_Task directions_
Return the data below exactly, but only from the line containing "Instruction: Open the start" through the line containing "Given: Click the 9.6 years average value", with both of those lines included.

_Entries shown_
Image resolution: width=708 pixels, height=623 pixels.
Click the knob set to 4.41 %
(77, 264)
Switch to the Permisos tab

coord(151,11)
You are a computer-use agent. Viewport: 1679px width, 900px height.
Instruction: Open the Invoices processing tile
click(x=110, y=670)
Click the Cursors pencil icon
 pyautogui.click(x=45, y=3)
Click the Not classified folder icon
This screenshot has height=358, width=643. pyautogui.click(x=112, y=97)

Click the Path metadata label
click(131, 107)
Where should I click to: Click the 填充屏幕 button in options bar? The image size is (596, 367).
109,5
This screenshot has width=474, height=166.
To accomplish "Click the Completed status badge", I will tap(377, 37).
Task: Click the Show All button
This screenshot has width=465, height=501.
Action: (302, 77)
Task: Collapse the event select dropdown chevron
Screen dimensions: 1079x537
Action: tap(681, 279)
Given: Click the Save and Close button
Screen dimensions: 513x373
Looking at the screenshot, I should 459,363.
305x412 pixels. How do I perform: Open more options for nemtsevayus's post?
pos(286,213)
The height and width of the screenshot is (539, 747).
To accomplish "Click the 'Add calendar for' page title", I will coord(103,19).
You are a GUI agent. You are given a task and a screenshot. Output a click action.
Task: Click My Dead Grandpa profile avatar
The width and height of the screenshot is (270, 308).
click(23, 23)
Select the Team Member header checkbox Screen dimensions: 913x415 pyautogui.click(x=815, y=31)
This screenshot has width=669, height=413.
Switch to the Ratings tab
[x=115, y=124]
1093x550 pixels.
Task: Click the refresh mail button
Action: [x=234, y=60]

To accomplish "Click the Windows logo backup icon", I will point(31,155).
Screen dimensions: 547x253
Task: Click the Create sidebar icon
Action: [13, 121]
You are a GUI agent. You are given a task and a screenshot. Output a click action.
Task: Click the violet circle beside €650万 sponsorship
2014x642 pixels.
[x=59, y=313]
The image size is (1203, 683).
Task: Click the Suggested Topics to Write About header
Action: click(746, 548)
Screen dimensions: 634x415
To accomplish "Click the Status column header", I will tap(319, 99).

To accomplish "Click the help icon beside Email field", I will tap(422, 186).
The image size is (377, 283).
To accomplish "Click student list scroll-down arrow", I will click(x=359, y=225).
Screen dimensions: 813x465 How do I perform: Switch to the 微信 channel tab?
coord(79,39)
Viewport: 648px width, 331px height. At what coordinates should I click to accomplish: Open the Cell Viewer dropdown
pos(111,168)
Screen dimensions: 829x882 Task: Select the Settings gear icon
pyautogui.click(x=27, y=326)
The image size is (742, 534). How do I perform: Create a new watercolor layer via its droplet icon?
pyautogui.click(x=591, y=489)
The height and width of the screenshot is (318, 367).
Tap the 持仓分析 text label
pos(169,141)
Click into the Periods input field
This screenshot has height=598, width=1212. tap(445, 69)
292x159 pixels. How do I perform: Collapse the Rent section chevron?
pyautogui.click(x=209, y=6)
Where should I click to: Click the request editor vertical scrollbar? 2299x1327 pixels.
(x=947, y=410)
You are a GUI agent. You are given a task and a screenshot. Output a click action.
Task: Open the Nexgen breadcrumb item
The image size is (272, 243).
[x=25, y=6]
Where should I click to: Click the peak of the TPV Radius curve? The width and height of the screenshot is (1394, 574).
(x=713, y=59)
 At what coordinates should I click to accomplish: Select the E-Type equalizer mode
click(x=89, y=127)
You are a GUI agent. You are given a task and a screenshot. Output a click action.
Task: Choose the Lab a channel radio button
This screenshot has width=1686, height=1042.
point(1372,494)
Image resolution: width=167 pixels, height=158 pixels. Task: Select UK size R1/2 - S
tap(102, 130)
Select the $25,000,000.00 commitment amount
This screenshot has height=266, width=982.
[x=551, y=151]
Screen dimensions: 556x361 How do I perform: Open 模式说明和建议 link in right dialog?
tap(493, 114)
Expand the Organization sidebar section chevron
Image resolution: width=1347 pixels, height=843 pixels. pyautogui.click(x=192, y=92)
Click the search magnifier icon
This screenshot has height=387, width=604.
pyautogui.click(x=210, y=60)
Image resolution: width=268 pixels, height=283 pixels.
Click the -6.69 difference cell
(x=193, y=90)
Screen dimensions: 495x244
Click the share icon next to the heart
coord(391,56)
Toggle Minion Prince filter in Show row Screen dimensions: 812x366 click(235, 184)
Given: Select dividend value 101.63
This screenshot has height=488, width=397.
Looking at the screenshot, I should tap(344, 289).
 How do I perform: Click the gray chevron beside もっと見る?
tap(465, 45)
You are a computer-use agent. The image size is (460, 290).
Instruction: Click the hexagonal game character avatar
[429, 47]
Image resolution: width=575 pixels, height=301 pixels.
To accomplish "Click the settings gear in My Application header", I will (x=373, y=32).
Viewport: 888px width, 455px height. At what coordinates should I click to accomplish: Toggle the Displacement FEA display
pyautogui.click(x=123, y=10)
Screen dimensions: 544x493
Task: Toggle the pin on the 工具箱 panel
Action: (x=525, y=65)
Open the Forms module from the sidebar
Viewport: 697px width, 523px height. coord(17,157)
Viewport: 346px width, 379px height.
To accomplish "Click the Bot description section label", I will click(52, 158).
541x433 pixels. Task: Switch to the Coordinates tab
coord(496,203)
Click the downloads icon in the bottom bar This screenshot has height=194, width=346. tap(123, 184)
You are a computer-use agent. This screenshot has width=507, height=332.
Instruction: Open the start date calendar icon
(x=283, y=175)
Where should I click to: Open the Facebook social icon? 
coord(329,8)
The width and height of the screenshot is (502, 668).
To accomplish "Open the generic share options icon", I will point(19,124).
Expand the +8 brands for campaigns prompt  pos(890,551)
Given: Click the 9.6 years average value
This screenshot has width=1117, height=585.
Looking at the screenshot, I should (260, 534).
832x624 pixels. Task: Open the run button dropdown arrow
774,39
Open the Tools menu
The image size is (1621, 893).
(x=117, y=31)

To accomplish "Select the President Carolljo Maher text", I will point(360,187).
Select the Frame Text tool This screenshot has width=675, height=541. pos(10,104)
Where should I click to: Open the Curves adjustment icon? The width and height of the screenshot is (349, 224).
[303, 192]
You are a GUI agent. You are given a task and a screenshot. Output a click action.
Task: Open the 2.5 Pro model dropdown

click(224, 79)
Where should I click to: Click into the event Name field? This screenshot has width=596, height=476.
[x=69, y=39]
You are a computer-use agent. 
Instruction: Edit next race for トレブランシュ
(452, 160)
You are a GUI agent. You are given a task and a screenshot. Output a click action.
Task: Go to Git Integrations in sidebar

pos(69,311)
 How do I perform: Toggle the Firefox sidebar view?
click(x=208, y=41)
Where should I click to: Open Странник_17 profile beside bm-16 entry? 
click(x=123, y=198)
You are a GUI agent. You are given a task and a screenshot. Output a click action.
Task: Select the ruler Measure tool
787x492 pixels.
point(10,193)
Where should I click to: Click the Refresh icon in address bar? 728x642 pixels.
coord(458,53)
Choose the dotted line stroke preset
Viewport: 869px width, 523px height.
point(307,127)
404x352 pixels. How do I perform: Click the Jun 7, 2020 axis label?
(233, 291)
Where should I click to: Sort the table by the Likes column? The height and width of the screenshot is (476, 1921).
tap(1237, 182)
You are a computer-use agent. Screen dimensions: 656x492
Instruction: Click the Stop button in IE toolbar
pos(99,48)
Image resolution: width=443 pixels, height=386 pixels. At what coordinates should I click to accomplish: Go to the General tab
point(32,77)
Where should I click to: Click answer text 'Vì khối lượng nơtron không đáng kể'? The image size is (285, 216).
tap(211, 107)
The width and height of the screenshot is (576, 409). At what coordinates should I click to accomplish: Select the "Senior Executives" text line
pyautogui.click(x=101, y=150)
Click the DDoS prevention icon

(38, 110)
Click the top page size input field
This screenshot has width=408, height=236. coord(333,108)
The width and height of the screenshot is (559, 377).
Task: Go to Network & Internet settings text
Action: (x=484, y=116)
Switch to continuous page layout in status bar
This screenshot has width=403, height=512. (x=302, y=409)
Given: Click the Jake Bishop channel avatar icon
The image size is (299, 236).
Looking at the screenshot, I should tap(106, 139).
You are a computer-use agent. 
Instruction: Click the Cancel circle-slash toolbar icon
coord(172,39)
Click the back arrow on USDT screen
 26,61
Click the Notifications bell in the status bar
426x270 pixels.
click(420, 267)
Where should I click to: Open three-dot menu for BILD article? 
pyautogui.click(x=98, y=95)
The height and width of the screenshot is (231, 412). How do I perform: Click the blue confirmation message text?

_Result below_
Instruction: Open the start date calendar icon
(x=283, y=175)
Where should I click to: Open the Facebook social icon? 
coord(329,8)
The width and height of the screenshot is (502, 668).
To accomplish "Open the generic share options icon", I will point(19,124).
Expand the +8 brands for campaigns prompt  pos(890,551)
Given: Click the 9.6 years average value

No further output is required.